BACKGROUND: Among patients with suspected severe aortic stenosis [AS], Doppler echocardiographic [DE] data are often discordant and further analysis is required for accurate diagnosis and optimal management. In this study an automated matrix-based approach was applied to an echocardiographic database of patients with AS that identified 5 discrete echocardiographic data patterns, 1 concordant and 4 discordant, each reflecting a particular pathophysiology/measurement error that guides further work-up and management.
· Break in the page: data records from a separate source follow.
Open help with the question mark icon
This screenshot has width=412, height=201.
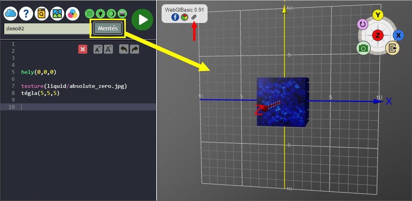pos(26,14)
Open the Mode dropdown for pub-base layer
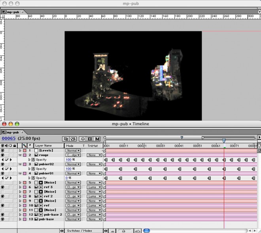 (x=73, y=219)
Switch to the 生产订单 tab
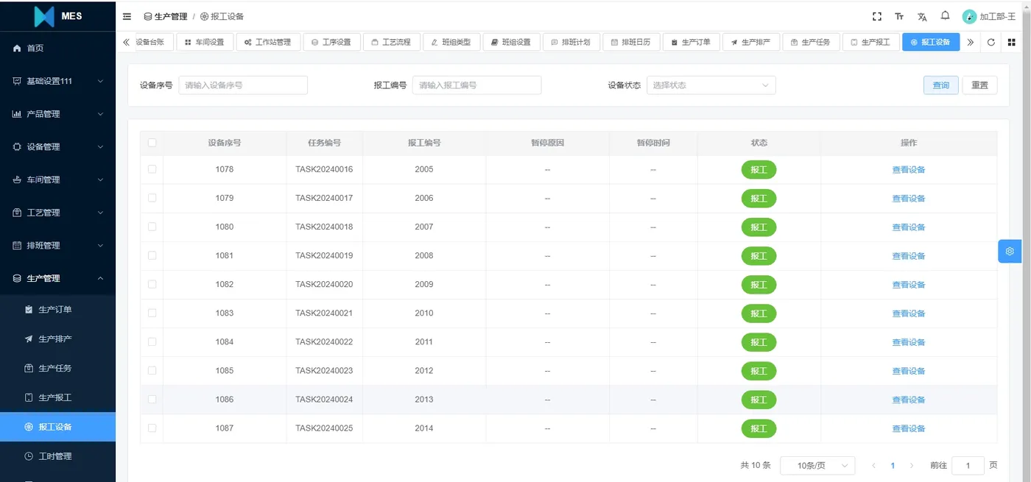This screenshot has width=1031, height=482. [x=691, y=42]
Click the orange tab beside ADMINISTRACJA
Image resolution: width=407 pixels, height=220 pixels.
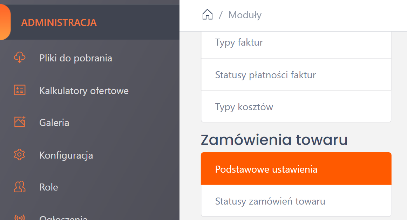tap(5, 22)
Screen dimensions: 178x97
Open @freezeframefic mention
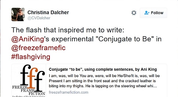click(39, 48)
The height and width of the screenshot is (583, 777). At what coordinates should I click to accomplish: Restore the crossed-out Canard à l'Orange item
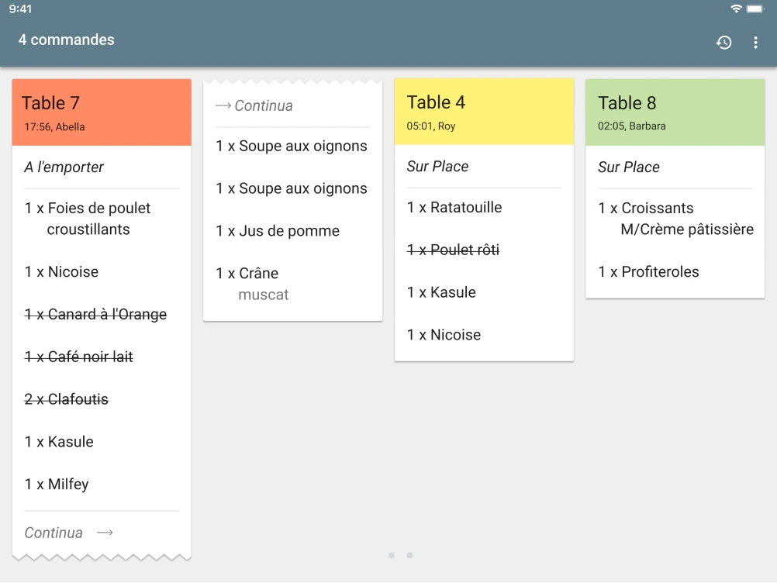pos(95,315)
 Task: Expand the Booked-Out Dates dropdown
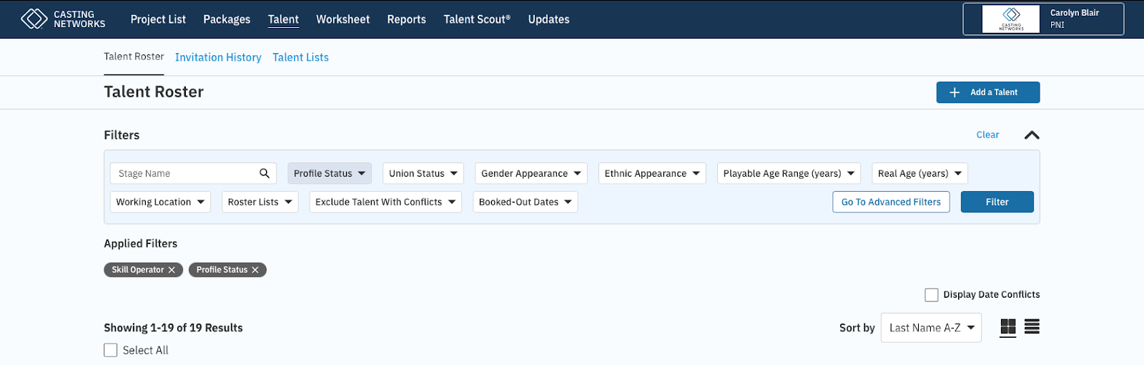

METHODS: A primary/discovery cohort of consecutive echocardiographic studies with at least one DE parameter of severe AS and analogous data from an independent secondary/validation cohort were retrospectively analyzed. Parameter thresholds for inclusion were aortic valve area [AVA] <1.0 cm2 , transaortic mean gradient [MG] >40 mmHg, and/or transaortic peak velocity >4.0 m/s. Doppler velocity index [DVI] was also determined. Logic provided by an in-line SQL query embedded within the database was used to assign each patient to one of five discrete matrix patterns, each reflecting one or more specific pathophysiologies. Feasibility of automated pattern-driven triage of discordant cases was also evaluated.

RESULTS: In both cohorts, data from each patient fitted only one data pattern. Of the 4643 primary cohort patients, 39% had concordant parameters for severe AS and DVI <0.30 (pattern 1). 35% had AVA <1.0 cm2 , MG <40 mmHg, DVI <0.30 (pattern 2). 9% had MG >40 mmHg with DVI >0.30 (pattern 3). 10% had AVA <1.0 cm2 , MG <40 mmHg, DVI >0.30, due to small left ventricular outflow tract (LVOT) measurements (pattern 4). 7% had MG >40 mmHg, AVA >1.0 cm2 , DVI <0.30, due to large LVOT measurements (pattern 5). Findings were validated among the 387 secondary cohort patients in whom pattern distribution was remarkably similar.

CONCLUSIONS: Matrix-based pattern recognition permits automated in-line identification of specific pathophysiology and/or measurement error among patients with suspected severe AS and discordant DE data.